■ **Problem requirements**:
Search the records for the word "agent". Copy every line where it appears.

■ **Data for analysis**:
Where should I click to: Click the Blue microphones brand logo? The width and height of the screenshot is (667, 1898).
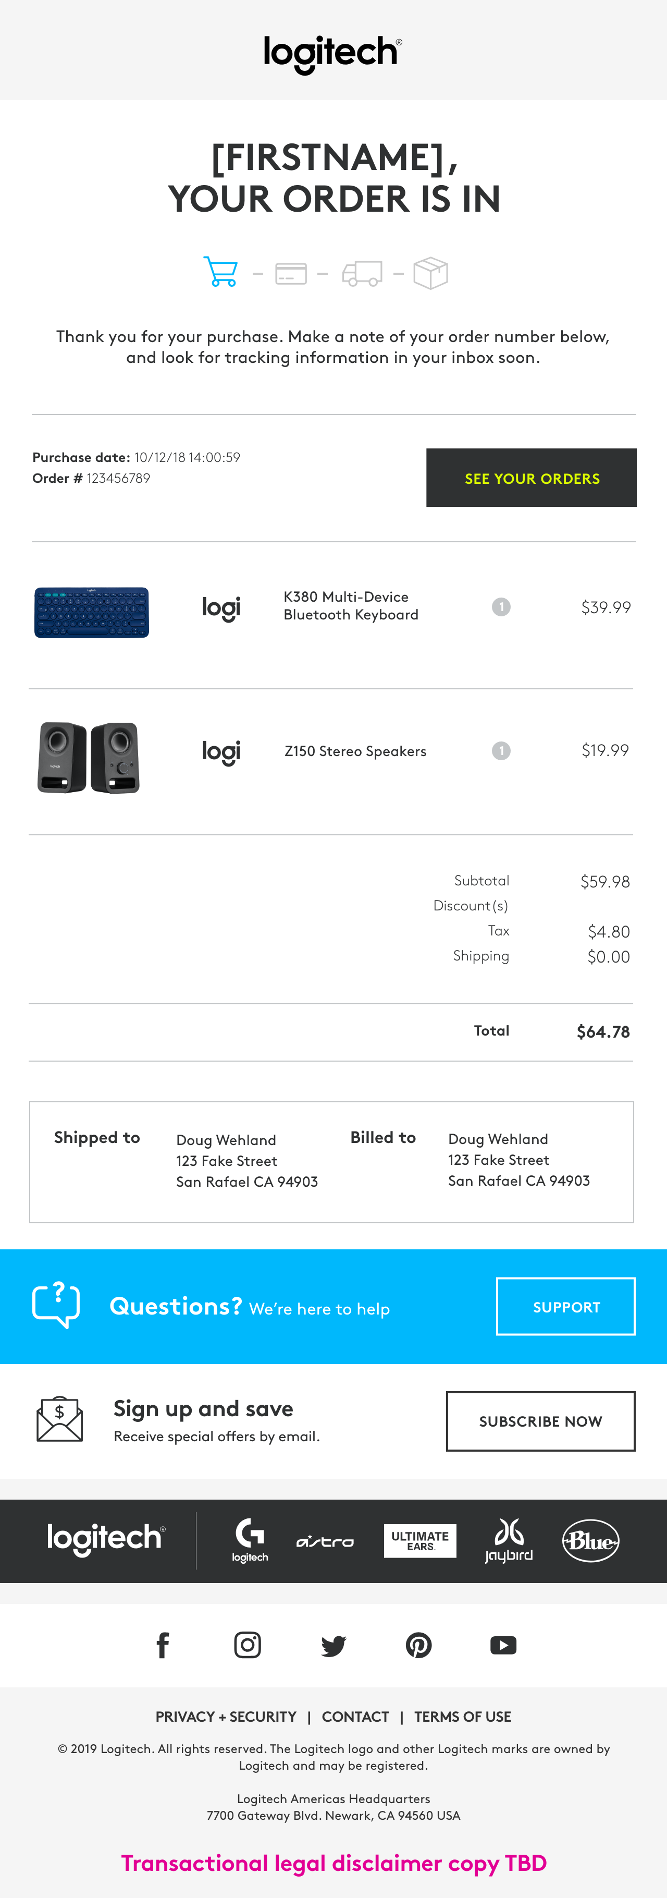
...
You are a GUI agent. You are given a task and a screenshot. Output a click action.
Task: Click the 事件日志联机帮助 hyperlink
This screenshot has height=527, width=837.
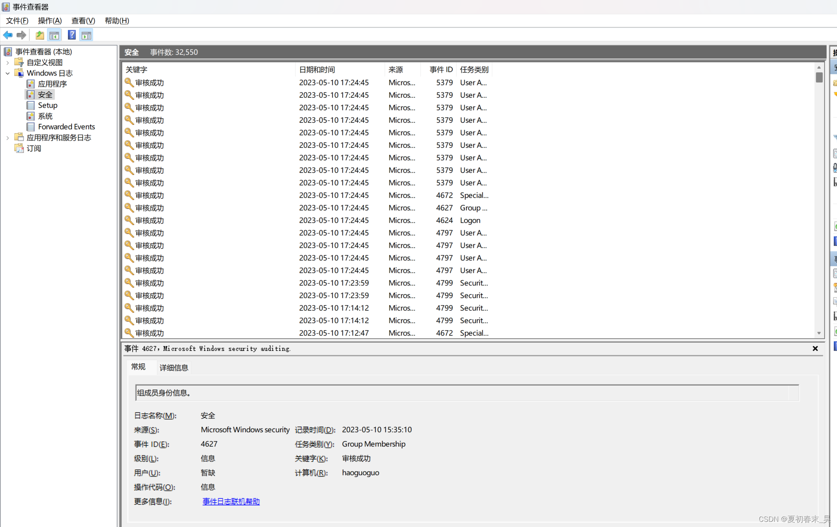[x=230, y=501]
==
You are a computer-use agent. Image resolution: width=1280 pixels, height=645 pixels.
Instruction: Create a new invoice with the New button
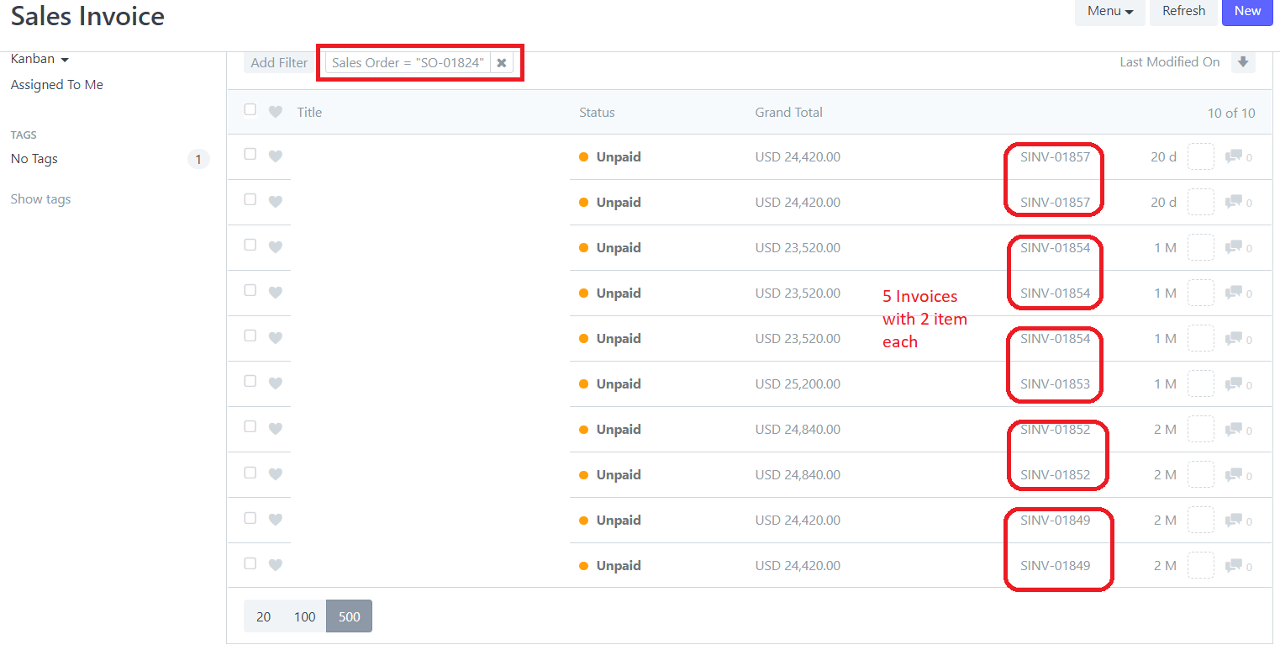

■ **Solution**:
You are a GUI agent. You are given a task and a screenshot. Output a click action.
You are a computer-use agent. Image resolution: width=1280 pixels, height=645 pixels.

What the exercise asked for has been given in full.